Matty J, the current Bachelor in the Australian version of the franchise, prepares to reward one of his suitors with a rose.
Network 10/Warner Bros. International Television Production
Beatrice Alba, Monash University
The show involves a group of women competing for the attention of “the bachelor” — the single male star. He offers a rose to those who win his affections, enabling them to stay in the competition.
Is this courtship ritual old-fashioned and outdated? Or does it accurately reflect modern, mainstream norms around heterosexual romance?
Will you accept this rose?
Everyday norms surrounding heterosexual dating and relationships dictate clear gender roles, with distinct expectations for men and women.
On the dating scene, men are generally expected to approach women, and to invite women on a date. When a man “takes” a woman out to dinner he will typically offer to pay for the meal.
In relationships, when the man decides the time is right for marriage, he presents the woman with a ring and asks her to marry him. If he is especially true to tradition, the bride-to-be’s father is asked for permission before she is. Conventional weddings are as fashionable as ever, and there is no shortage of ostentatious marriage proposals by men that are shared online.
This pattern of male leadership and female passivity in heterosexual romance is woven into the formula on The Bachelor. He makes the first moves, while the women wait passively for attention, dates, and a rose.
The show is criticised on feminist grounds. But is waiting for a rose appreciably different to waiting for a marriage proposal?
However, unlike any typical real-life situation, The Bachelor pits multiple women against one another to win the approval of just one man. But even when you subtract this competitive group element, the man is still in control if it is up to him to decide when to make a move – whether that means giving a rose, asking for a date, or asking for a hand in marriage.
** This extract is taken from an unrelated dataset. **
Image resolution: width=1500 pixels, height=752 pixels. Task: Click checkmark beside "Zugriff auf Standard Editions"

The core problem of male decision-making and power remains even when there aren’t multiple women competing for him. Ordinary heterosexual dating is really just a rose ceremony for one.
Girls behaving badly
Despite norms dictating female passivity in heterosexual romance, we do sometimes see behaviour that violates these expectations on The Bachelor. Occasionally, a female contestant assertively approaches the bachelor and pulls him away for one-on-one time. Sometimes the women behave competitively with one another through direct and indirect verbal attacks.
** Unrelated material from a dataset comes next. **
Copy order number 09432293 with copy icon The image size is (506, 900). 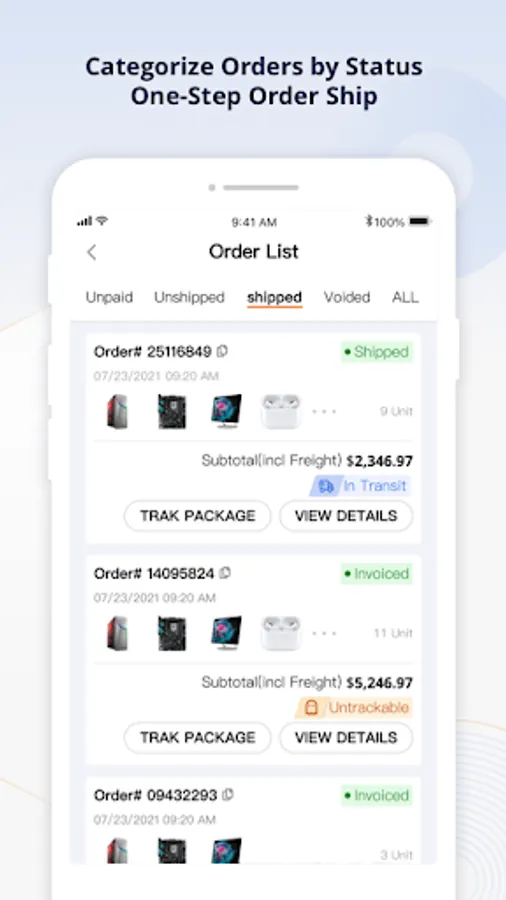228,794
Such competitive behaviour is sometimes construed as women being “their own worst enemies”. An alarmingly common inference from such assessments is that women are somehow to blame for the discrimination and disadvantages they experience because of patriarchy.
If anything, this competitiveness is counter-stereotypical behaviour for women, given that men are typically seen as being in competition for women, who are considered the “choosier” sex. And yet, it is the violation of such feminine norms that is often viewed with the most derision.
Men, on the other hand, are rarely accused of being “their own worst enemies” when they compete for women. Nor are their conflicts so frequently and readily condemned as a flaw of their gender.
What about The Bachelorette?
The gender-reversed scenario on The Bachelorette demonstrates that the rules of the game can go either way, as far as gender is concerned. But does this role-reversal disempower men in the same way that The Bachelor supposedly disempowers women?
First, the unconventional situation in The Bachelorette is unlikely to elicit conventional behaviour from the male contestants, since the situation is so unlike reality. Forcing males into a more passive role is always recognised as simply a brief suspension of conventional norms.
In fact, The Bachelorette is recognised as a subversion of traditional gender roles. This temporary role-reversal has an inherently different meaning, given that it occurs in a broader social context that is far more consistent to the situation in The Bachelor.
In this sense, we never truly reverse the roles, because it occurs within a context where conventional gender roles remain.
Once the show is over, the contestants return to ordinary norms, where men take the lead. Knowing this, any passivity or powerlessness that men might experience as contestants on The Bachelorette isn’t going to have the same impact, nor continue once they leave the house.
If anything, this reversal perhaps highlights the differences in the qualities that men and women tend to prefer in a partner. Research suggests that, among heterosexuals, women are more likely to prefer male partners with status and resources. Men, however, place much higher value on physical attractiveness in their female partners.
If women feel that The Bachelor trivialises them and overemphasises their appearance, it’s probably because that’s what the bachelor is looking for. The Bachelor and The Bachelorette might just reflect differences in men’s and women’s mate preferences, and why these reverse scenarios aren’t really the same.
What reality TV teaches us
While the rules of The Bachelor can easily be reversed to be The Bachelorette, we don’t see the same consequences for men and women in this role-reversal.
Perhaps it is for the same reason that real-life dating and marriage norms seem so resistant to change. It’s easy to be critical of traditional gender norms when they play out in an artificial setting, but in real life, traditions are held sacred.
If we are serious about gender equality then we need to be more critical of the norms and institutions that encourage female passivity in the first place. The Bachelor simply highlights the problematic ways that women might be disadvantaged by conventional gender norms around romance and relationships.
Perhaps it’s not the rules of this reality TV show that’s the problem, but rather the gender rules of reality that play out within it.